David Gelernter
Unabomber: A Victim Reflects on the Evil Coward
The first time I was honored beyond deserving was on a tour of a Hollywood studio as a child. For some reason, I was chosen to go onstage and pet a fake gorilla while it growled dramatically. I got a big hand. For several months after I was badly hurt by a mail bomb, it was the same story, roughly speaking: gratifying but undeserved applause. The public figured that computer technology had been (in some sense) the intended victim, and so I became Mr. Computer Science. I was proud to represent a field that has contributed so much in the way of knowledge, jobs, wealth and space-invader games over its brief history, but it was an honor I didn't deserve. There are computer scientists far more distinguished than I, and to tell the truth, I don't even like computers very much. They pose technical problems that are deep and engrossing, but when there is playing to be done, I'd much rather play with my young boys or my wife. I will make time to untangle the minor problems the boys' computer is prone to only when I am up against a wall and Prince of Persia has ground to a dead halt. I don't want any kidnapped princesses on my conscience.
I was especially unworthy to take on the role of representing computer science, because I had written pieces that many colleagues regarded as traitorous. The aspect of my first book, Mirror Worlds, that attracted the most attention was the debate between pro- and antitechnology alter egos; my skeptical side won. I'd also published attacks on the use of computers in school. Parents plead for a decent education in the basics, reading and writing and history and arithmetic, and too many teachers respond with vacuous fun and games with computers.
As for the suspect to whom (evidently) I owe the distinction, I will pass over in silence the fact that he is a Harvard man, and otherwise he doesn't interest me. The tendency among some intellectuals and journalists to dignify with analysis the thinking of violent criminals has always struck me as low and contemptible. I couldn't care less what the man's views on technology are or what message he intended to deliver; the message I got was that in any society, no matter how rich, just and free, you can rely on there being a certain number of evil cowards. I thank him for passing it along, but I knew that anyway.
When I made it back to my office several months after the explosion, it was immaculate for the first time in my career. There had been a fire and the sprinklers triggered, but my friends, colleagues and graduate students had lugged everything to a new office and set things up beautifully. At the bottom of one crate, I found my battered but legible copy of essays by E.B. White. I knew immediately what it was doing there and why it had survived the blast; it included a short piece called "What Do Our Hearts Treasure?" White tells in his unsentimental, concrete way about a Christmas he and his wife had to spend in Florida, about their vague unhappiness and forced cheer--and their pleasure when a box arrived from back home in Maine, out of the blue, and proved to be full of fir branches whose scent filled the room.

--------

> Work to complete
Reproduce part of the Unabomber essay word for word, starting with "As for the suspect" and stopping after "knew that anyway.". The listing that comes next has no connection to the essay.

--------

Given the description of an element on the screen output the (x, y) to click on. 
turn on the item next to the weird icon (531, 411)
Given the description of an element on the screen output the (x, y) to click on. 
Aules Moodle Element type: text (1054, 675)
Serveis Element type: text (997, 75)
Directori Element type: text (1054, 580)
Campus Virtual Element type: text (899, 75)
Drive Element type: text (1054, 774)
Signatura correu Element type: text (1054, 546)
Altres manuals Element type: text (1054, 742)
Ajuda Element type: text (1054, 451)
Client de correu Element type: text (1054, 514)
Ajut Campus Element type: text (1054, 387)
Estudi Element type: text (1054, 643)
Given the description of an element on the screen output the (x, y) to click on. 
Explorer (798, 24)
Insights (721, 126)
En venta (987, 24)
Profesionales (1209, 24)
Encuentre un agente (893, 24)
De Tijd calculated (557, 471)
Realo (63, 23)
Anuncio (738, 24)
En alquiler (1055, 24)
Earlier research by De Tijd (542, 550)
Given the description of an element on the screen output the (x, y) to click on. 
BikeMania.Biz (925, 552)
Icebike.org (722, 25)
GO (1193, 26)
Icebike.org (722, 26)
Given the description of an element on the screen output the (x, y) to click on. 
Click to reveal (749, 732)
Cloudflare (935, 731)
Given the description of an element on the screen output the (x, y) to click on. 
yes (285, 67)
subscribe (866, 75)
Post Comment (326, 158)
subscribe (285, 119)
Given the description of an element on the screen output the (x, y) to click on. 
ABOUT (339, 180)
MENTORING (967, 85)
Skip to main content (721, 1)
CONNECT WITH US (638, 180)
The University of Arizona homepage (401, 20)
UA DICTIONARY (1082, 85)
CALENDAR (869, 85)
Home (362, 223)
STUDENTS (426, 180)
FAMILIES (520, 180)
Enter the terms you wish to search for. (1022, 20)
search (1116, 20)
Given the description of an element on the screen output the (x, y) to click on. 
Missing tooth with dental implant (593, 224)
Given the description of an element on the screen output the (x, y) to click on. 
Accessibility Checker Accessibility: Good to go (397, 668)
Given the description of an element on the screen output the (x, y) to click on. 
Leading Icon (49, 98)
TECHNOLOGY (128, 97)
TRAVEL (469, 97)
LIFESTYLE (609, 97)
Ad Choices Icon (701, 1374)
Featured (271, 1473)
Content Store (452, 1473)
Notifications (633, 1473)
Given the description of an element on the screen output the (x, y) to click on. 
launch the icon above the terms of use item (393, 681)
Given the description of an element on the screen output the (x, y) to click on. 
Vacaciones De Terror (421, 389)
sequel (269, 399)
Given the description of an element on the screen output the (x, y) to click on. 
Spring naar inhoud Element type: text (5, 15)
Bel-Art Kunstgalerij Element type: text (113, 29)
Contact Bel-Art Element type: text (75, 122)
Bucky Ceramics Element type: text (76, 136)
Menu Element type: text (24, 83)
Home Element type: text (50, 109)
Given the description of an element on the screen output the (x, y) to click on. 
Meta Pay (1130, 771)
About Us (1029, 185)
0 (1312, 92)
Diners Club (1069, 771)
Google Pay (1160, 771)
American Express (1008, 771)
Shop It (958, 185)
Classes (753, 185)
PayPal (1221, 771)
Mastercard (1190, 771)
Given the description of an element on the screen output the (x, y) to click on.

--------

> Response to this exercise
As for the suspect to whom (evidently) I owe the distinction, I will pass over in silence the fact that he is a Harvard man, and otherwise he doesn't interest me. The tendency among some intellectuals and journalists to dignify with analysis the thinking of violent criminals has always struck me as low and contemptible. I couldn't care less what the man's views on technology are or what message he intended to deliver; the message I got was that in any society, no matter how rich, just and free, you can rely on there being a certain number of evil cowards. I thank him for passing it along, but I knew that anyway.